“Fifty years ago, the nation could afford to lose large numbers of students before graduation because high school dropouts could still land well-paying jobs and support their families. But times have changed. Today, jobs that require relatively little education are increasingly done by machines or shipped overseas, and individuals who fail to earn a high school diploma are at a great disadvantage when it comes to finding a good paying job”.
-Dropouts, Diplomas and Dollars
Kansas’s dropout problem affects each of us. After all, these students are our future. The young people in our classrooms today will make up the workforce of tomorrow. And an educated workforce is essential to economic development and our long-term success.

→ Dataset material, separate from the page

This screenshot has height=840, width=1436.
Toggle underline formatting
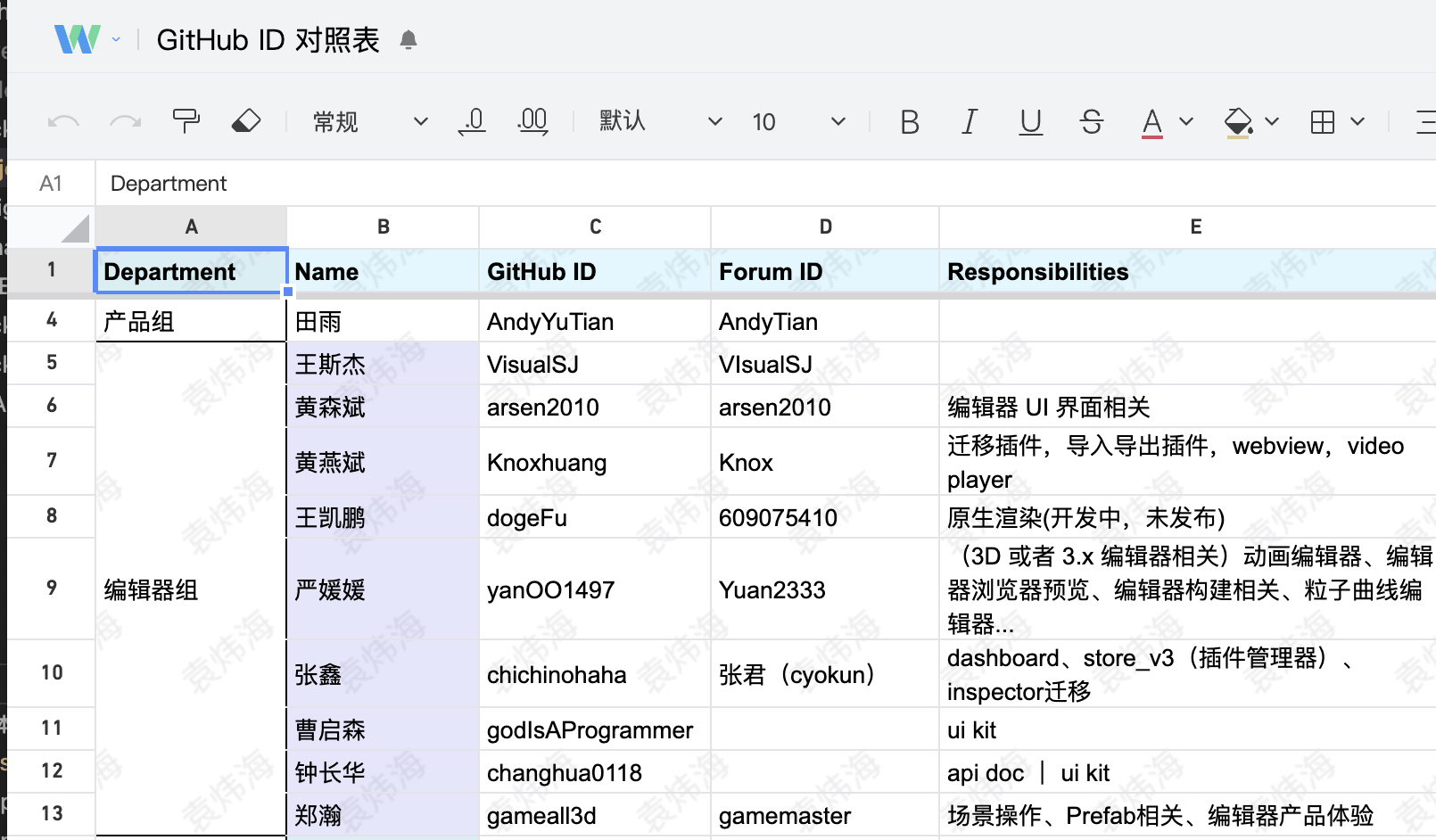pyautogui.click(x=1030, y=121)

We can no longer afford to treat this as a “school problem”. Not graduating costs everybody. It will take parents, businesses, churches, schools, youth, civic groups and others getting involved and working together to make sure that all children in Kansas graduate from high school prepared for life, work and/or postsecondary education, instilled with a passion for lifelong learning.

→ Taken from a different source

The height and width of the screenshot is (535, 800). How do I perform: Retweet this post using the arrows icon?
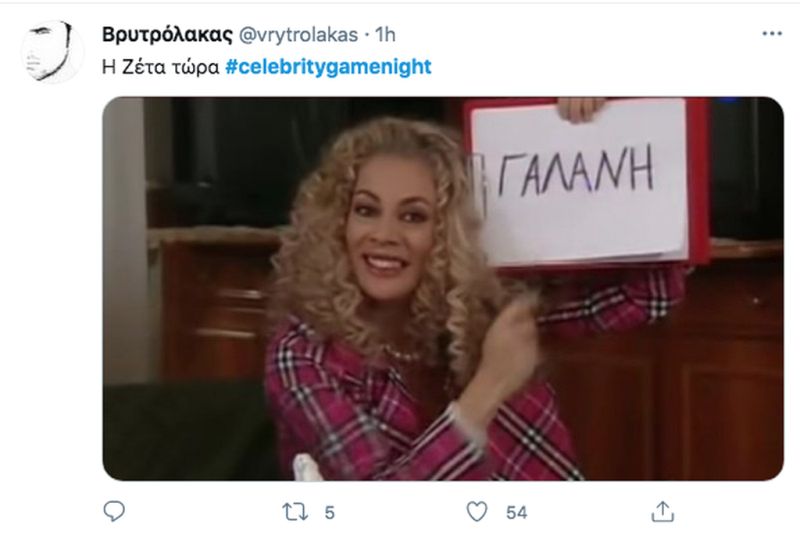coord(295,512)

Ways that your business can Drop IN to be part of the solution:
- Convene an ongoing business roundtable examining the performance of high schools in your community and region.

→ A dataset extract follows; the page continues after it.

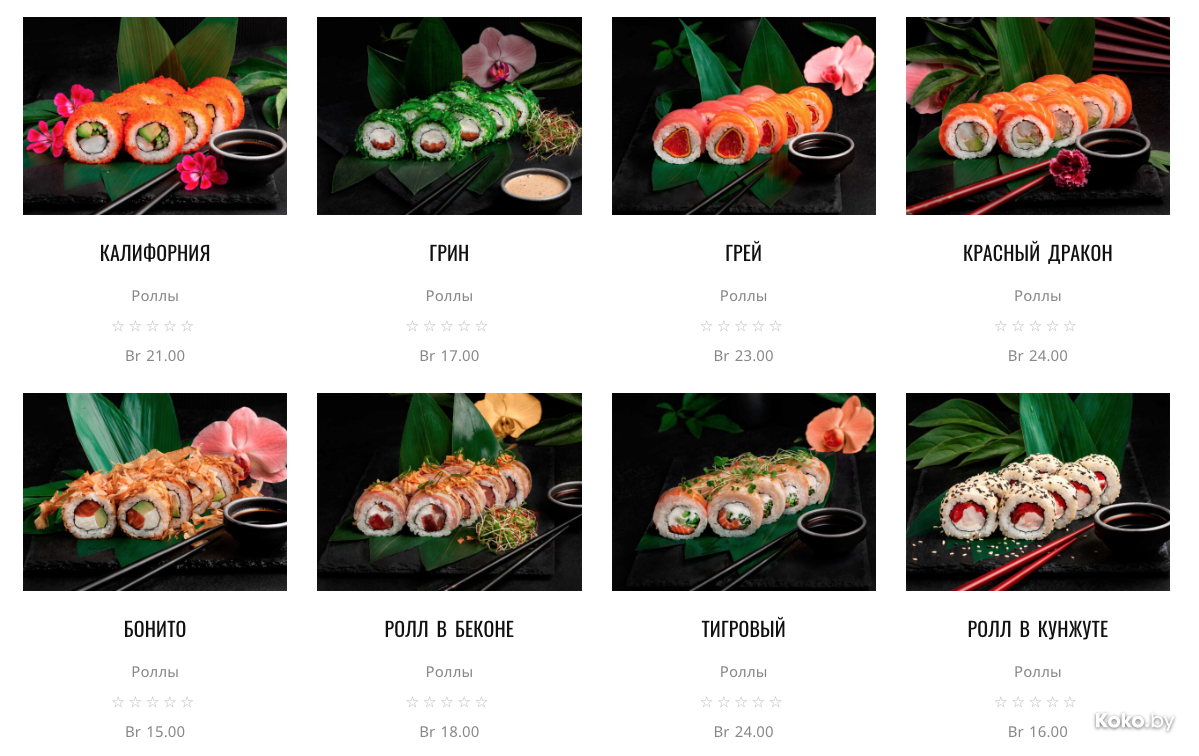Screen dimensions: 1199x756
Task: Rate Грин with the first star
Action: tap(412, 326)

- Invite students in for tours, shadowing, and extern and intern opportunities. Offer a summer job opportunity to a teen.
- If you own a business or supervise people and already have students working for you, have a conversation about how it’s important that they finish their high school education.
- Make a company donation to a dropout prevention program or a community organization that offers after school or tutoring to at-risk kids.
- Encourage employees to volunteer during or after work hours with organizations that provide in-school or after-school programs such as mentoring, tutoring, etc.
- Talk to the local high schools and community colleges about the needs of your business and how they can better prepare kids and young adults for work.
- Set up a youth apprenticeship opportunity and obtain a youth apprentice through the local high school.
- Offer time off or at least flexibility with work schedules to your staff as part of your comprehensive benefits to allow them to be more involved in their children’s school activities.